Aiste McCormick1, Eleanor Earp1, Katherine Elliot1, Gavin Cuthbert2, Rachel O'Donnell1,3, Brian T. Wilson4, Ruth Sutton4, Charlotte Leeson1, Huw D. Thomas1, Helen Blair1, Sarah Fordham1, John Lunec1, James Allan1, Richard J. Edmondson5,6

1Northern Institute for Cancer Research, Newcastle University, Newcastle upon Tyne, UK

2Cancer Cytogenetics Department at Newcastle University, Newcastle upon Tyne, UK

3Northern Gynaecological Oncology Centre, Queen Elizabeth Hospital, Gateshead, UK

4Institute of Genetic Medicine, Newcastle University, Newcastle upon Tyne, UK

5Division of Molecular and Clinical Cancer Sciences, Faculty of Biology, Medicine and Health, University of Manchester, St Mary’s Hospital, Manchester, UK

6Department of Obstetrics and Gynaecology, Manchester Academic Health Science Centre, St Mary’s Hospital, Central Manchester NHS Foundation Trust, Manchester, UK

Correspondence to:

Richard J. Edmondson, email: [email protected]

Keywords: ovarian cancer, clear cell carcinoma, endometrioid carcinoma, mixed histology, cell line model

Received: July 28, 2016     Accepted: February 20, 2017     Published: March 01, 2017

ABSTRACT

Background: Cell lines provide a powerful model to study cancer and here we describe a new spontaneously immortalised epithelial ovarian cancer cell line (NUOC-1) derived from the ascites collected at a time of primary debulking surgery for a mixed endometrioid / clear cell / High Grade Serous (HGS) histology.

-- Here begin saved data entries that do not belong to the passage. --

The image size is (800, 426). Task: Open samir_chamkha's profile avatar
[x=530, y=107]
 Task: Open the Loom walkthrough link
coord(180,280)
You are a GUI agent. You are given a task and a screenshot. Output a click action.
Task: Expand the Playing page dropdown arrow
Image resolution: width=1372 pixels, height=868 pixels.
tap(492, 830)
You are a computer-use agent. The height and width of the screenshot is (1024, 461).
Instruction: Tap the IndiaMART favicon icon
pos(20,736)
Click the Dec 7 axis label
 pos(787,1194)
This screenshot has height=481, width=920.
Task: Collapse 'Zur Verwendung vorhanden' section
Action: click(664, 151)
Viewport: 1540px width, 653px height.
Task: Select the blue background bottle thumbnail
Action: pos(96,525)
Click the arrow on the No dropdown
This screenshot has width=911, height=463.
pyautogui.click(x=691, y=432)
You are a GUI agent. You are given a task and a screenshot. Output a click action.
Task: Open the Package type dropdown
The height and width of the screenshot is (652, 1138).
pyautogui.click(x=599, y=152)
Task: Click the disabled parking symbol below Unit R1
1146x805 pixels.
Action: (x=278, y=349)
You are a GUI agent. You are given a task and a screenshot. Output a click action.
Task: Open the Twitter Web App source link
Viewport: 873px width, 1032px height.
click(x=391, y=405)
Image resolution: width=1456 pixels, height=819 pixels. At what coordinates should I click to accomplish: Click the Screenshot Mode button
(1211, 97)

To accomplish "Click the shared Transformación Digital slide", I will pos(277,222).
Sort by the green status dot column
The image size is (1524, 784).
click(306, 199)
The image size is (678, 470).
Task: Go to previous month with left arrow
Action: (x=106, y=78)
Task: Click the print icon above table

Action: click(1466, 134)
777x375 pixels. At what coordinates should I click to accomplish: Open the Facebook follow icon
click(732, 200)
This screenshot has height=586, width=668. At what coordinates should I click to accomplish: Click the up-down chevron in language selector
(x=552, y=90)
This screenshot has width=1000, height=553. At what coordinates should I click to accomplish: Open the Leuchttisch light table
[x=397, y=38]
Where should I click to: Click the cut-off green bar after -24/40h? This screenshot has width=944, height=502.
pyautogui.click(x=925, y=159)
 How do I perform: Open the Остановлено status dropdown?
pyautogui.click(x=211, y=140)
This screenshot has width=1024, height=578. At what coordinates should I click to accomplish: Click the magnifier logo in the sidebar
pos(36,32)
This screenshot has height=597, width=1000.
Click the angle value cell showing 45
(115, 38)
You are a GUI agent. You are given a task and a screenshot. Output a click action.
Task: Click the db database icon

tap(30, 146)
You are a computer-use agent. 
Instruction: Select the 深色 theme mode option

Results: This spontaneously immortalised cell line was found to maintain morphology and epithelial markers throughout long-term culture. NUOC-1 cells grow as an adherent monolayer with a doubling time of 58 hours. The cells are TP53 wildtype, positive for PTEN, HER2 and HER3 expression but negative for oestrogen, progesterone and androgen receptor expression. NUOC-1 cells are competent in homologous recombination and non-homologous end joining, but base excision repair defective. Karyotype analysis demonstrated a complex tetraploid karyotype. SNP array analysis of parent and derived subpopulations (NUOC-1-A1 and NUOC-1-A2) cells demonstrated heterogeneous cell populations with numerous copy number alterations and a pro-amplification phenotype. The characteristics of this new cell line lends it to be an excellent model for investigation of a number of the identified targets.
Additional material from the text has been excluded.